17 мая 1814 года Батюшков пишет из Парижа Вяземскому: «При всяком отдыхе я думал о тебе и о России… Я с удовольствием воображаю минуту нашего соединения: мы выпишем Жуковского, Северина, возобновим старинный круг знакомых и на пепле Москвы, в объятиях дружбы, найдем еще сладостную минуту, будем рассказывать друг другу наши подвиги, наши горести и, притаясь где-нибудь в углу, мы будем чашу ликовую передавать из рук в руки…»[284]
Глава восьмая
Другой Батюшков. — Вездесущая ложь. — «Когда прошло время ужаса…» — Карета превращается в тыкву. — Жуковский и доктор Фор. — История с Алешей Шипиловым
Михаил Дмитриев, которого война застала подростком, вспоминал: «Надобно и то сказать, что после 1815 года вся Россия ожила новою жизнию! Всем было легко и свободно, и все веселилось»[285]. Но это было не совсем так.
Константин Батюшков вернулся с войны растерянным и грустным. На долгом возвратном пути он будто потерял всю радость от взятого Парижа и долгожданной победы. Даже сознание исполненного долга не утешало его. Кажется, что совершенно не впечатлил его и праздник в честь Александра I в Петербурге, где исполнялось песнопение Бортнянского на стихи Батюшкова. Государыня прислала Батюшкову бриллиантовый перстень, который он ни разу публично не надел, а вскоре отослал в Хантоново сестре Вареньке.

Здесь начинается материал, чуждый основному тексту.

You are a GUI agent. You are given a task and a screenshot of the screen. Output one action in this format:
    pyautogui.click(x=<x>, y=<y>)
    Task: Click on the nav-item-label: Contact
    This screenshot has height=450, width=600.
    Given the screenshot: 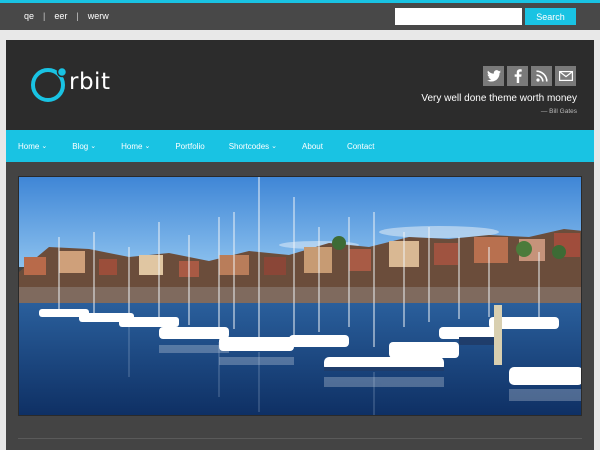 What is the action you would take?
    pyautogui.click(x=360, y=146)
    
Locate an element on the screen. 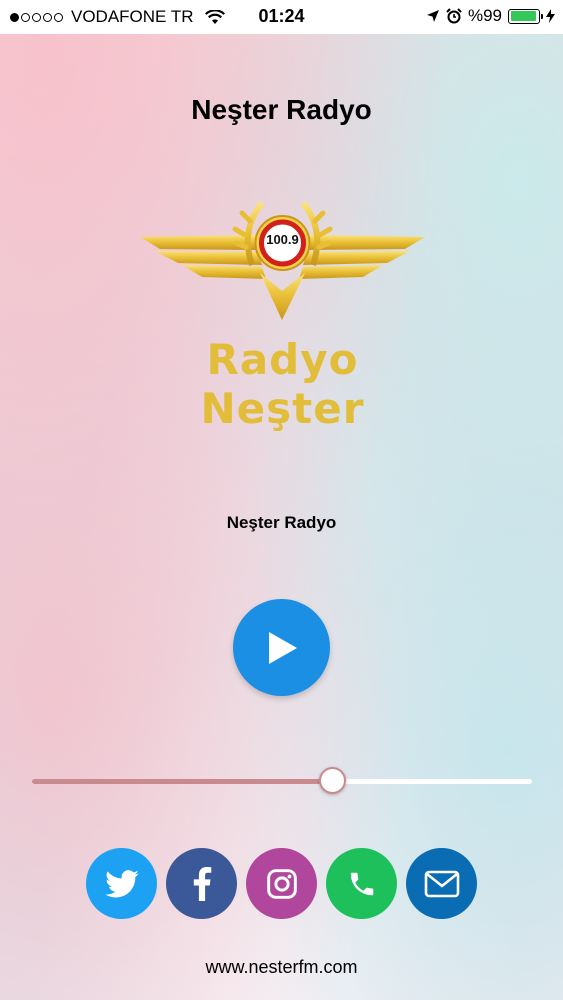 Image resolution: width=563 pixels, height=1000 pixels. status-bar: VODAFONE TR 01:24 %99 is located at coordinates (282, 17).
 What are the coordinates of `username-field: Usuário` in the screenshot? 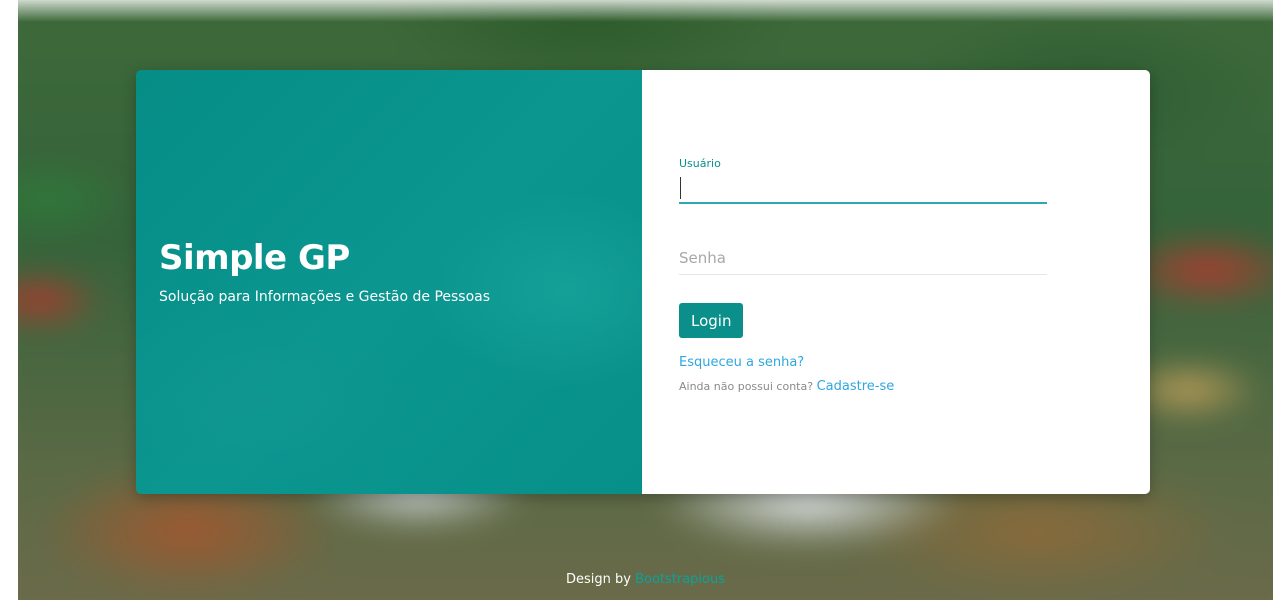 It's located at (863, 180).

Затянувшееся ликование в петербургских гостиных казалось ему почти кощунственным: столько жертв, столько горя, столько руин — чему тут можно радоваться? Милитаризм отсидевшихся в тылу стихотворцев вызывал у него раздражение. Война давно стала для него абсолютным злом, и всякое украшение этого зла бантиками было ему отвратительно.
Героем Батюшков себя не чувствовал. С недоумением читал он в столичных газетах и журналах бравурные реляции и патриотические статьи. Когда он еще из армии писал: «Не могу простить нашим журналистам их вранья, от которого я болен сделался…» (в письме Гнедичу из Веймара 30 октября 1813 года), то имел в виду прежде всего не искажение фактов, а тон русской периодики (петербургской по преимуществу), который легко сочетал в себе мальчишеское бахвальство, старческое многословие и откровенное верноподданничество. Полвека спустя об этой особенности русской журналистики (в связи с совсем другими событиями) Вяземский скажет наотмашь: «Как мы ни радуйся, а все похожи мы на дворню, которая в лакейской поет и поздравляет барина с имянинами…»

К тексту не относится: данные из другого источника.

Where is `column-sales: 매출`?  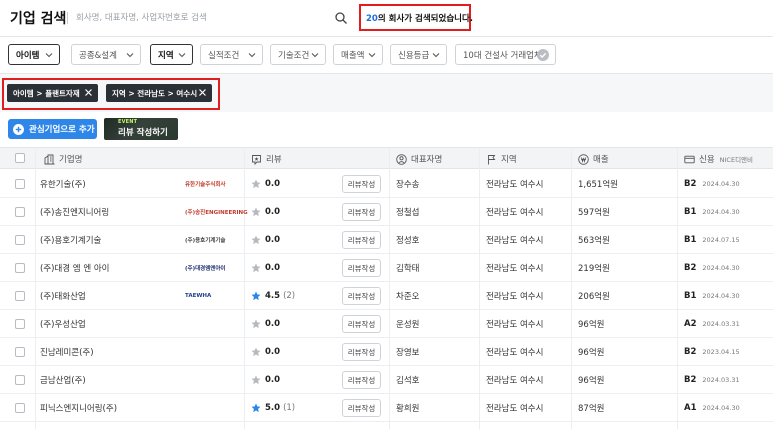 column-sales: 매출 is located at coordinates (594, 159).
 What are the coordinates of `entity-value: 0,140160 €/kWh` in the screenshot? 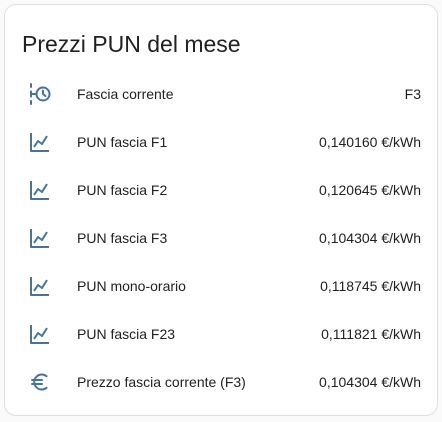 It's located at (370, 142).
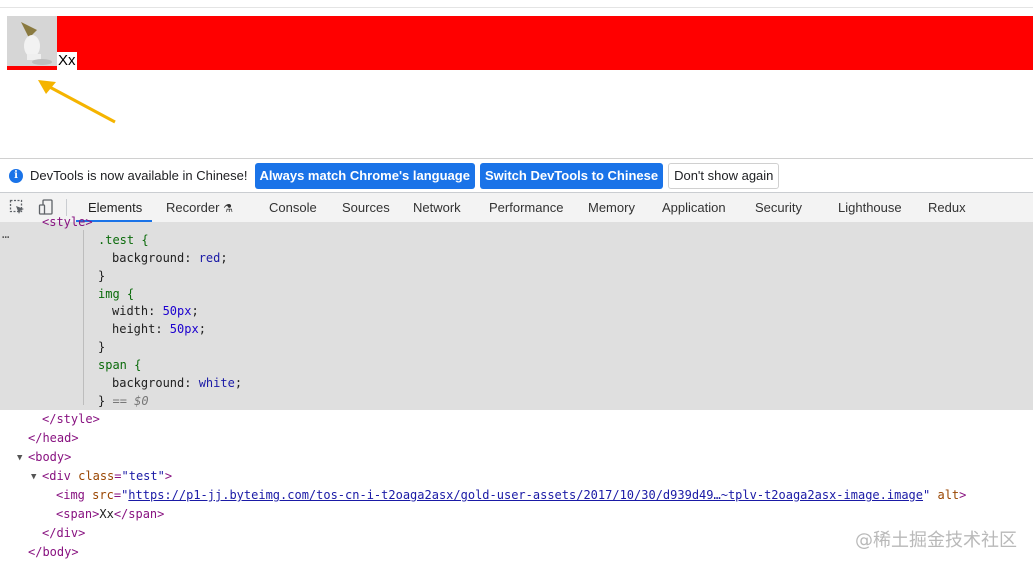 The image size is (1033, 568). I want to click on div-class-value: "test", so click(143, 476).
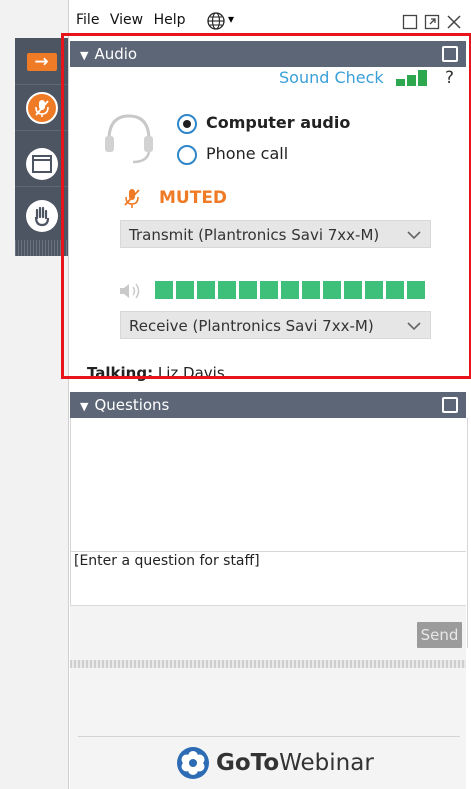 The height and width of the screenshot is (789, 471). What do you see at coordinates (268, 405) in the screenshot?
I see `questions-panel-header: ▼ Questions` at bounding box center [268, 405].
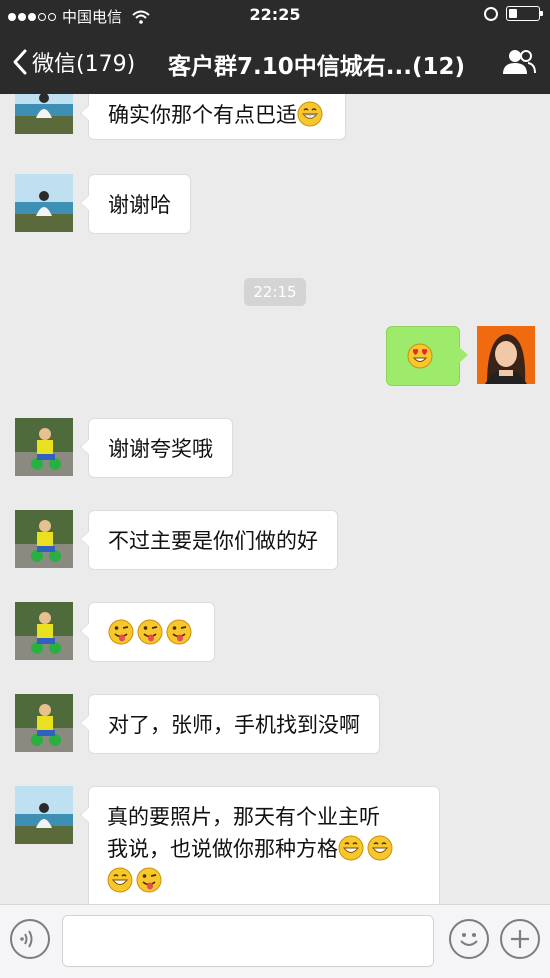 This screenshot has width=550, height=978. What do you see at coordinates (213, 541) in the screenshot?
I see `message-text: 不过主要是你们做的好` at bounding box center [213, 541].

В дневниковых заметках 1817 года «Чужое: мое сокровище!» Батюшков пишет: «Простой ратник, я видел падение Москвы, видел войну 1812, 13 и 14, видел и читал газеты и современные истории. СКОЛЬКО ЛЖИ!»[286] Последние два слова он выделил прописными буквами.
То, что пресса и официальные сообщения пропитаны чрезмерным пафосом и непомерными преувеличениями, чувствовали не только вернувшиеся генералы и офицеры, но и простые обыватели. Мария Волкова, как все светские девушки, весьма, казалось бы, далекая от общественно-политической реальности, 9 сентября 1813 года пишет подруге: «С некоторых пор приняли метод пускать пыль в глаза и обманывать честной люд реляциями, но дело-то в том, что никто не верит печатным известиям, которые совершенно противоречат частным письмам…»[287]
285
Московский университет в судьбе русских писателей и журналистов. Воспоминания. Дневники. Письма. Статьи. Речи. М., 2005. С. 96.
287
Грибоедовская Москва в письмах М. А. Волковой к В. И. Ланской 1812–1818. М., 2013. С. 145.